Walter Murch, of course, is a different story. He is an experienced and respectable editor. Editors are often asked to fix things that should not need fixing, and would not need fixing if directors did not have the "we'll fix it in post" attitude. You cannot fix bad 3D in post. You have to do it right from the start.

The problem is not with 3D, the problem is with studios jumping on the 3D band wagon for all the wrong reasons, such as Avatar was successful and since it was a 3D movie, it was successful because it was in 3D. No, Avatar was successful for many reasons. 3D was only a small part of its success.
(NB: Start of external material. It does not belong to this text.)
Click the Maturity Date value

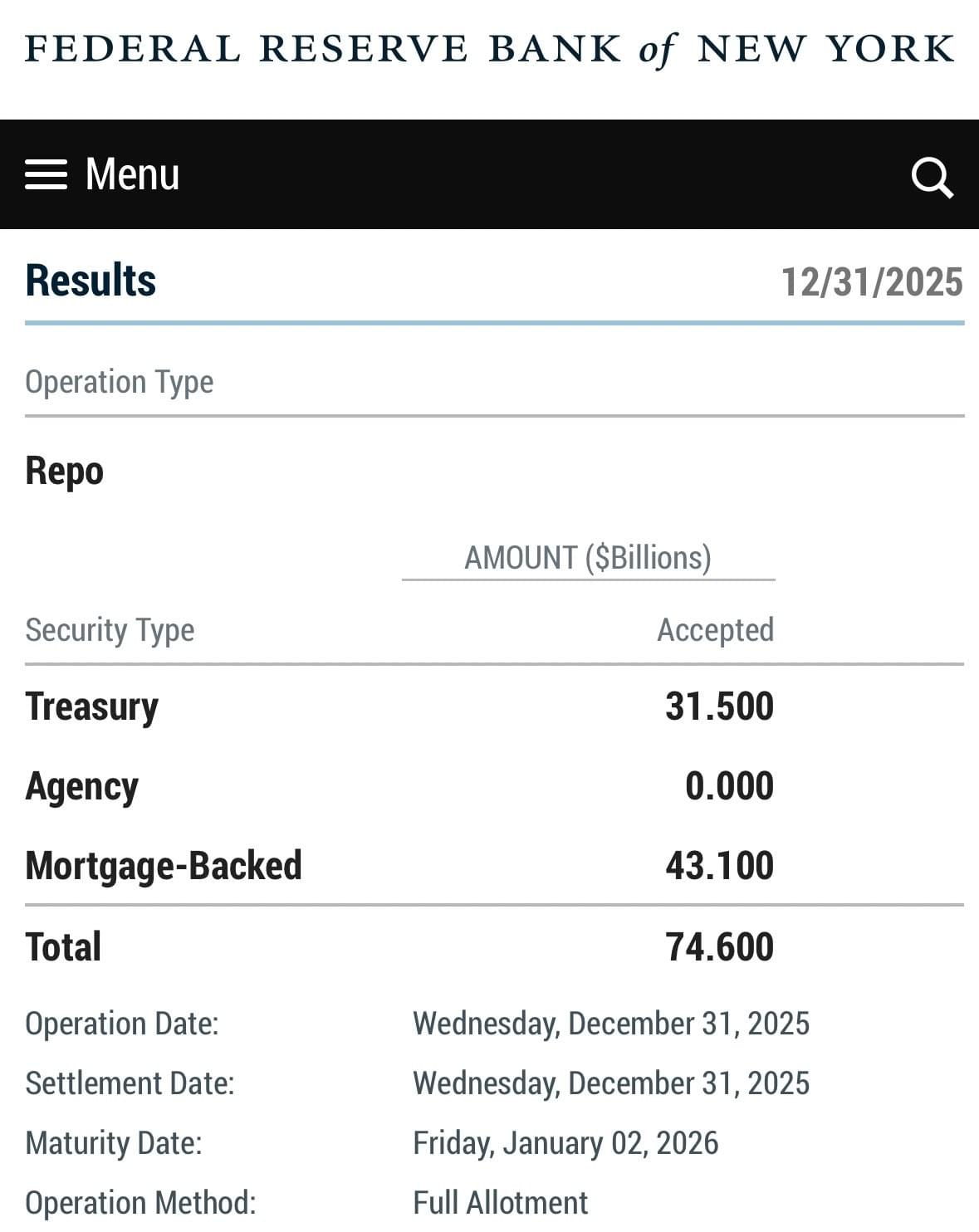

Thinking that a movie will be just as successful as Avatar if you just make it in 3D is a mistake. The same mistake studios made in the 1950s, when every studio wanted to be the first to make the next 3D movie, so they rushed them out without doing it right.

Not every movie needs to be made in 3D, and some really should not be made in 3D. 3D is not just a gimmick. It is a different way of making a movie. It takes more than two cameras (or one camera with two lenses). When done right, nothing can beat it. When done poorly, it causes all the problems mentioned in the article.

The silliest thing so many 3D movies do is making objects come out of the screen just because their creators think it is a must in a 3D movie. It is about as much a must as having to have oversatured colors in every movie because it is in color.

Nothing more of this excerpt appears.